Donnerstag, 9. November 2017
Tabuisierte Fluchpsalmen und das Nazi- und DDR-Erbe der Kirche
Aus dem Kreuzgang von 2010:

"Viele scheinen etwas gegen sie zu haben. Das Stundenbuch ist von Psalmflüchen "gereinigt" worden, und Bibelkommentatoren scheinen auch ihre Probleme damit zu haben. So steht in der HSK-Bibel als Anmerkung zu Psalm 137: "Schade, daß durch Vers 7-9 dieses Lied mit einem so ganz unchristlichen Rachewunsch endet"

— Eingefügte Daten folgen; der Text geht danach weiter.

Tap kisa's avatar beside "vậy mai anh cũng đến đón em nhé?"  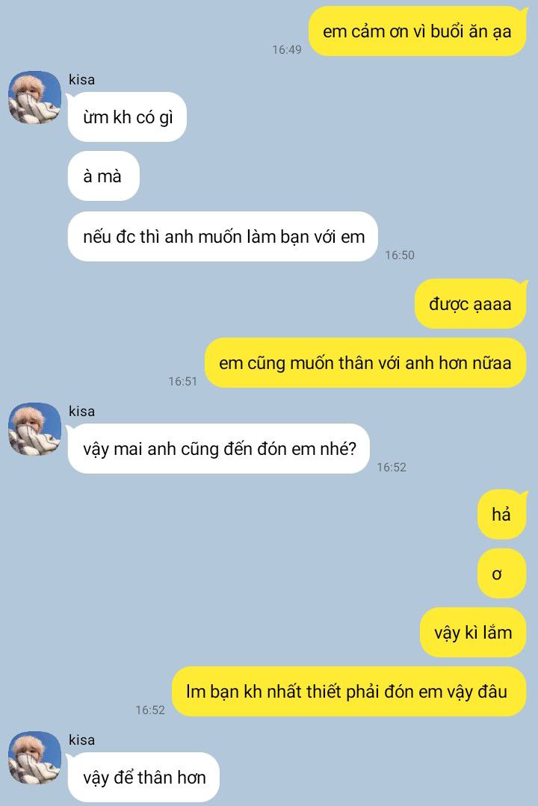point(34,430)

"Öfters kann man in Kommentaren auch lesen, daß es sich bei solchen Formulierungen wie:

Gott, zerbrich ihnen die Zähne im Rachen, zerschlage, o Herr, das Gebiß der Löwen! Sie sollen vergehen wie verringendnes Wasser, wie Gras auf dem Wege verwelken! SIe mögen der Schnecke gleichen, die kriechend zerfließt, der Fehlgeburt eines Weibes, die niemals die Sonne schaut!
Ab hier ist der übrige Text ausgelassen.